Recast the lines from the first one through the line that contains "Looking at the" as a Markdown table with the columns Row and Line, skipping blank lines. Leave the pictures out of your table.
BEGIN Information
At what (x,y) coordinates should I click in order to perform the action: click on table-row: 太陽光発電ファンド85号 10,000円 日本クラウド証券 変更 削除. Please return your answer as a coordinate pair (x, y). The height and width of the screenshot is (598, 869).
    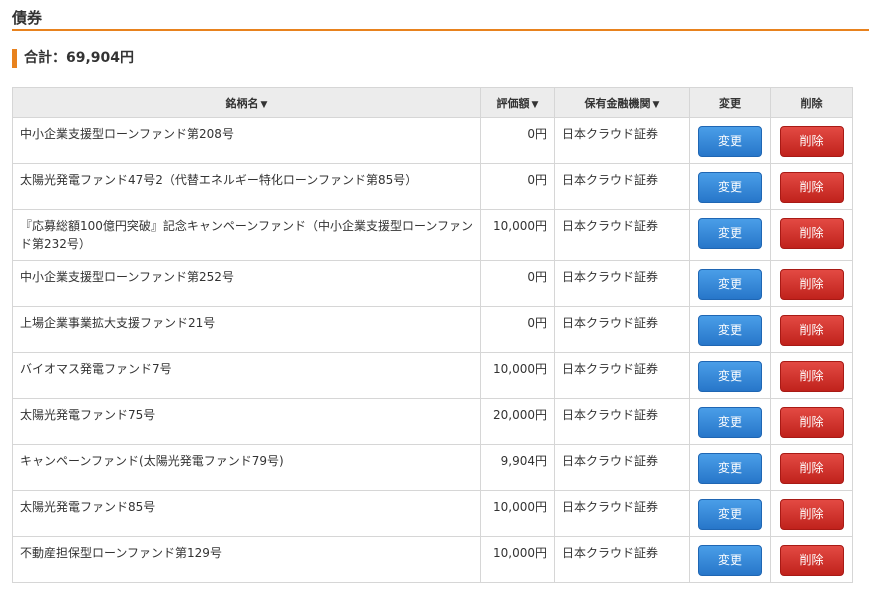
    Looking at the image, I should click on (432, 514).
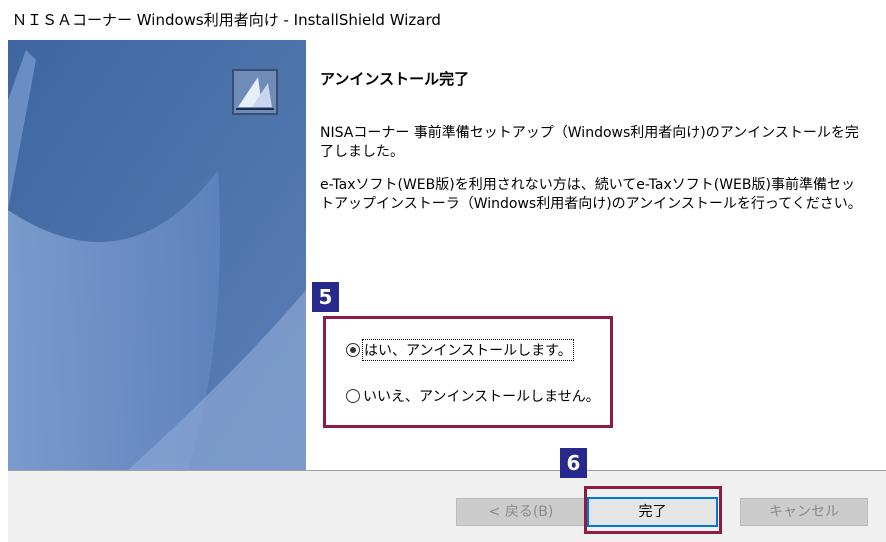 Image resolution: width=886 pixels, height=542 pixels. What do you see at coordinates (255, 92) in the screenshot?
I see `installshield-wizard-icon` at bounding box center [255, 92].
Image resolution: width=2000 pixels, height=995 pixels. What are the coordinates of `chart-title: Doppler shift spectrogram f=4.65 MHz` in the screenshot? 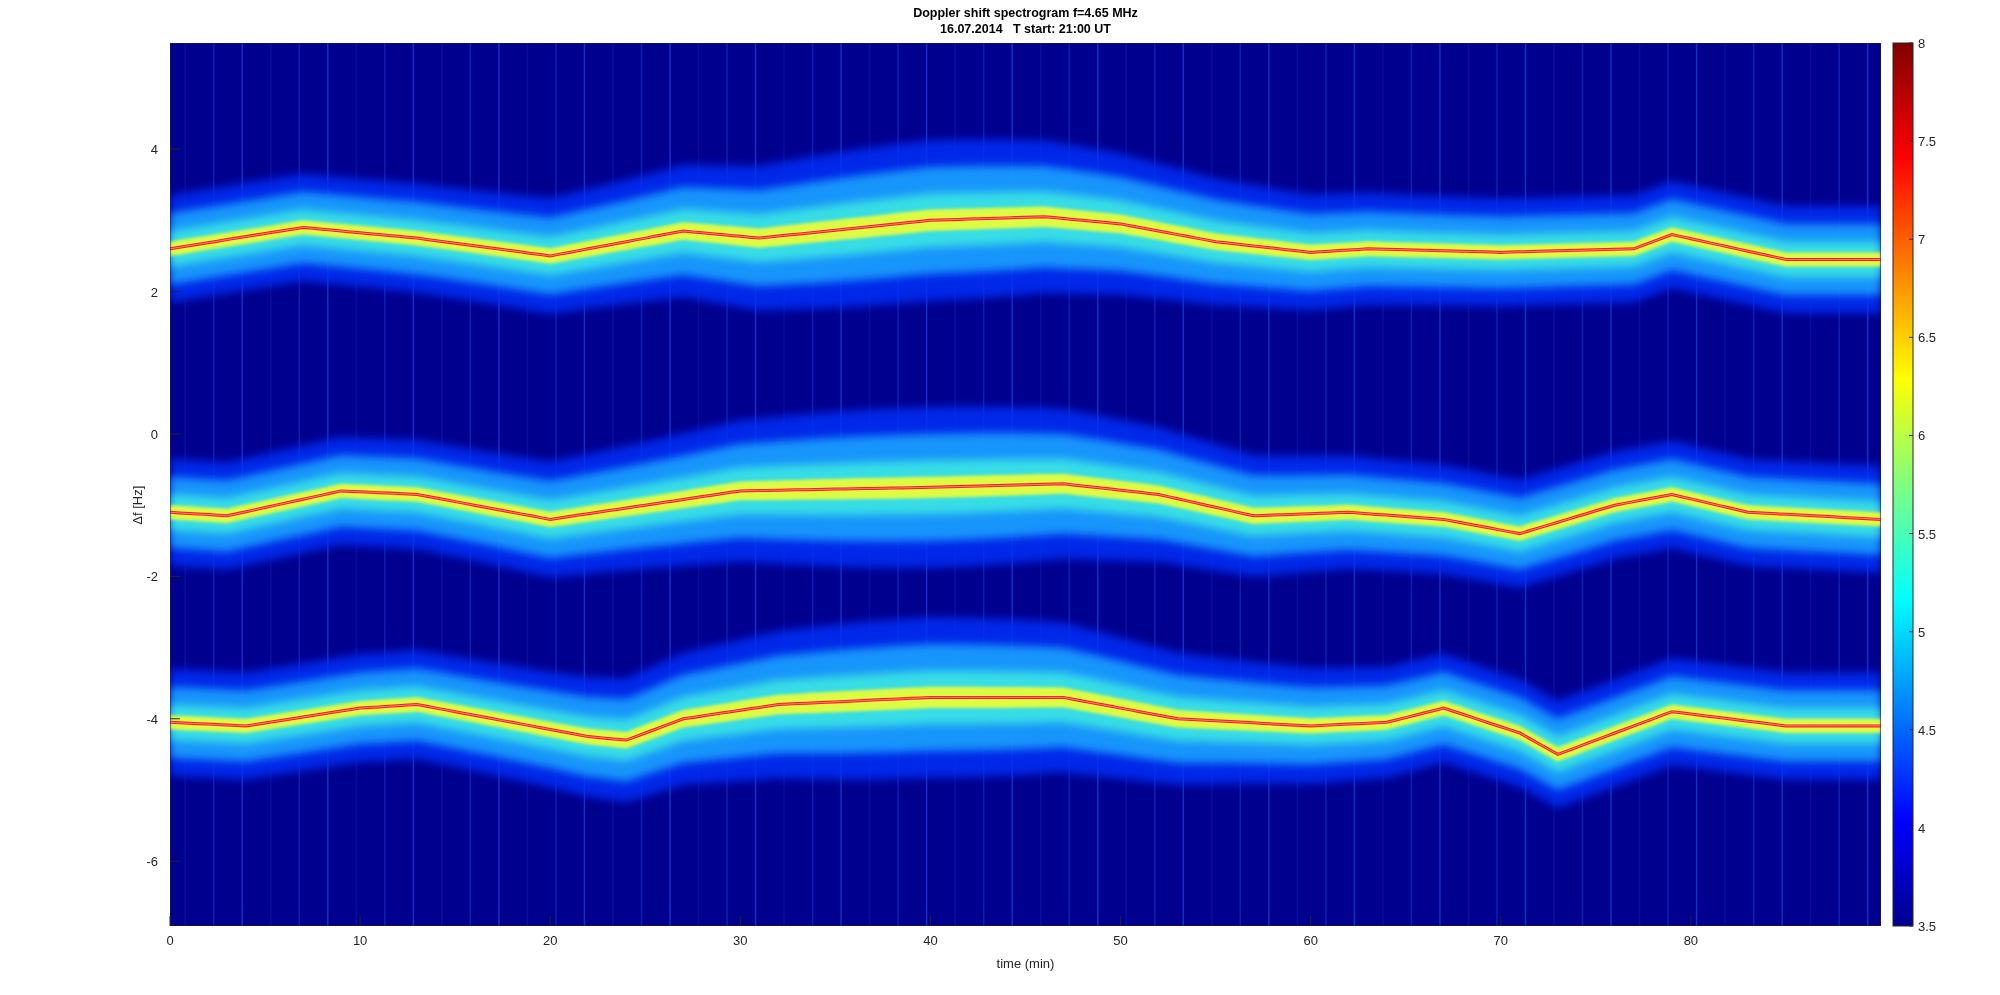 It's located at (1026, 13).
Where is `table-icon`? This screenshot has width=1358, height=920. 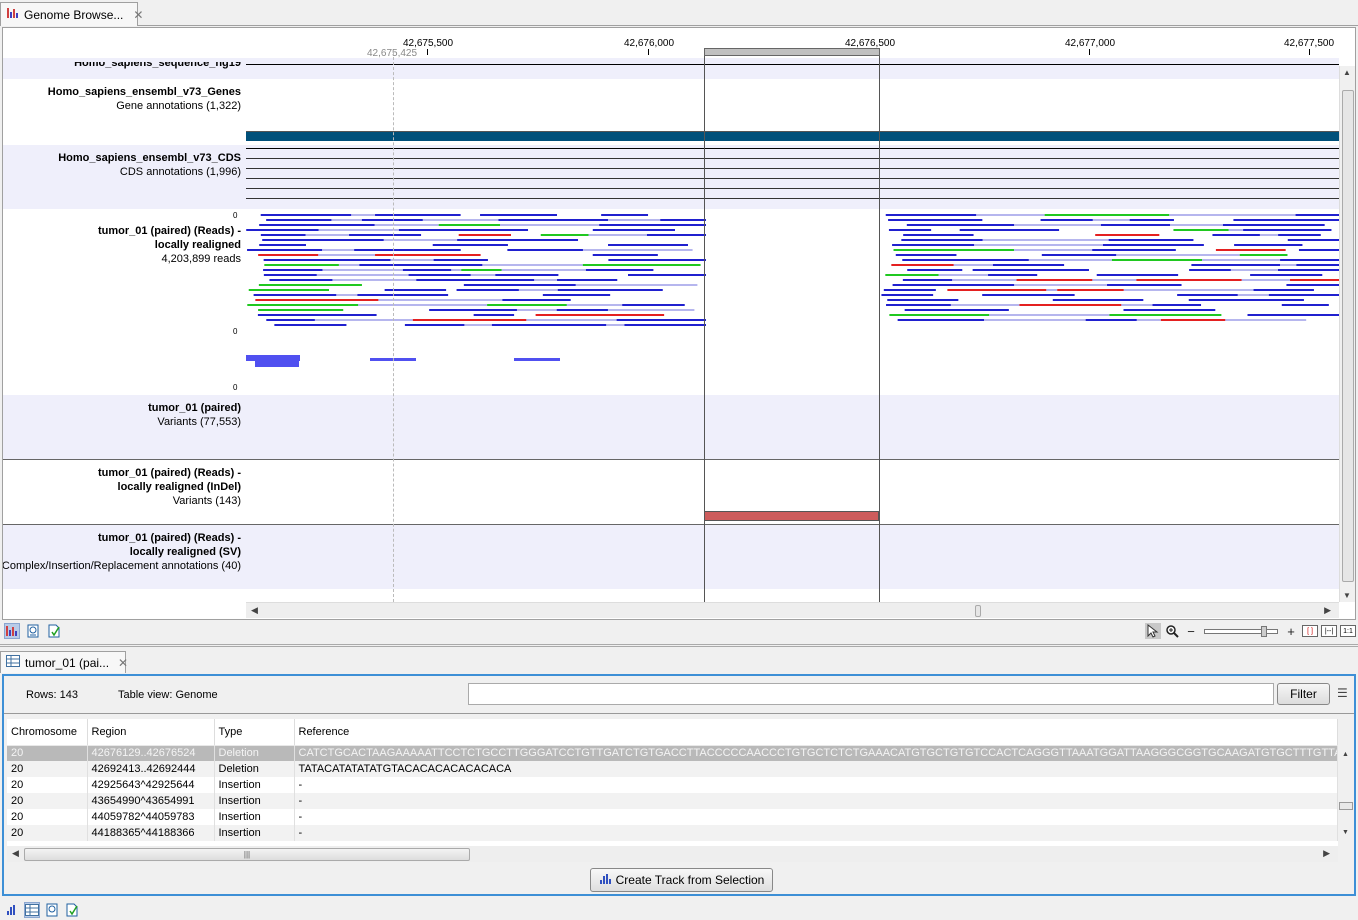 table-icon is located at coordinates (13, 662).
END Information
[Result below]
| Row | Line |
|---|---|
| 1 | At what (x,y) coordinates should I click in order to perform the action: click on table-row: 太陽光発電ファンド85号 10,000円 日本クラウド証券 変更 削除. Please return your answer as a coordinate pair (x, y). The height and width of the screenshot is (598, 869). |
| 2 |     Looking at the image, I should click on (432, 514). |